Where this will all end is a subject of much speculation right now, and it seems everyone has an opinion.

  • The Chinese government's official news agency reports China seeks clarity on Google's intentions:

    If Google quit, it would leave a huge hole in the market for other search engines in China to fill, said Liu Dan, a researcher with a Beijing-based consulting company affiliated to the China Center for Information Industry Development. "The Chinese market welcomes competition, but maybe Google should also think more about adapting to China, rather than just working in its U.S. way without flexibility," Liu said.

  • The Electronic Frontier Foundation's Danny O'Brien encouraged other corporations to take a page from the Google playbook, in Uncensoring China: Bravo Google:

    Our hope is that other tech companies will follow Google's lead. Too many of them have been willing to comply with Chinese demands that they check their values at the border.

  • Google Enterprise President Dave Girouard offered reassurances to customers that Google is keeping your data safe:

    While some intellectual property on our corporate network was compromised, we believe our customer cloud-based data remains secure.

  • Secretary of State Hillary Clinton issued a Statement on Google Operations in China:

    We have been briefed by Google on these allegations, which raise very serious concerns and questions. We look to the Chinese government for an explanation. The ability to operate with confidence in cyberspace is critical in a modern society and economy. I will be giving an address next week on the centrality of internet freedom in the 21st century, and we will have further comment on this matter as the facts become clear.

These all appear to point to a fulfillment of Google's promise, "don't be evil," at least from the point of view of an ethic of Western free speech. There may be a fly in the ointment, however.

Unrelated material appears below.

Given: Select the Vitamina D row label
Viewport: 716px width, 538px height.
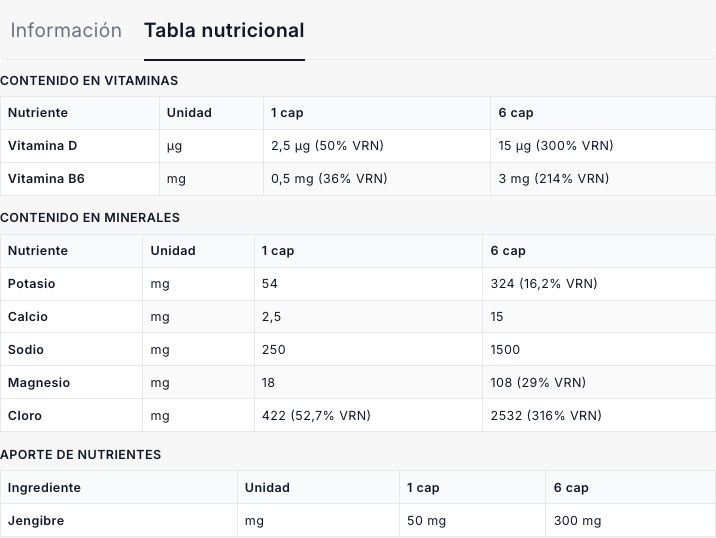Looking at the screenshot, I should (x=42, y=146).
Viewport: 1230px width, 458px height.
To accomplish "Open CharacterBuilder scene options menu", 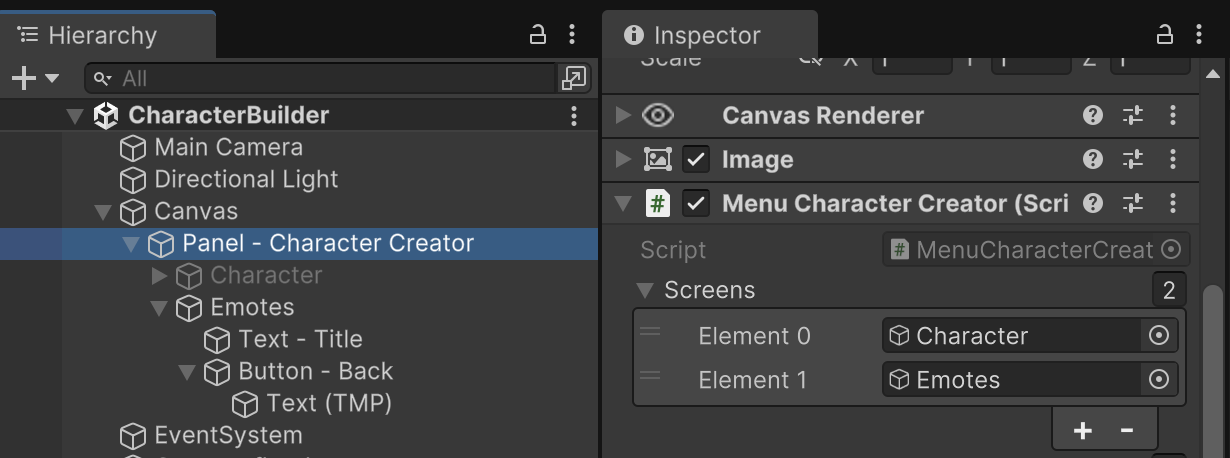I will point(574,115).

  • Julian Sanchez, writing for Cato at Liberty, shares his thoughts on Surveillance, Security, and the Google Breach:

    One thing that leaped out at me from the announcement was the claim that the breach "was limited to account information (such as the date the account was created) and subject line, rather than the content of emails themselves." That piqued my interest because it's precisely the kind of information that law enforcement is able to obtain via court order, and I was hard-pressed to think of other reasons they'd have segregated access to user account and header information.

For more on that subject, I will follow-up this overview of the situation between Google and China in my next post, "How China exposed Google's hypocrisy."

About

Chad Perrin is an IT consultant, developer, and freelance professional writer. He holds both Microsoft and CompTIA certifications and is a graduate of two IT industry trade schools.

2 comments
www.CompuNerds.Net
www.CompuNerds.Net

The fact that the breach "was limited to account information (such as the date the account was created) and subject line, rather than the content of emails themselves" is NOT trivial. All the Chinese security apparatus needs is the email header info, not the content of emails. They breached Google's security and got into the system for tracking dissidents' messages. So if they already know these messages are from or to dissidents, all they need is the header info (IP addresses, From: and To: email addresses, Subject:) and with that they can locate the home, business, Internet cafe, etc. and arrest the dissidents. A major part of intelligence gathering consists of discovering the network of contacts that the targeted person has. So China hit the jackpot by hacking into Google's "gold mine" of dissident emails.

ad_valorem
ad_valorem

The U.S. checks our email (in the U.S.) at will? What the big fuss about China wanting to do the same thing?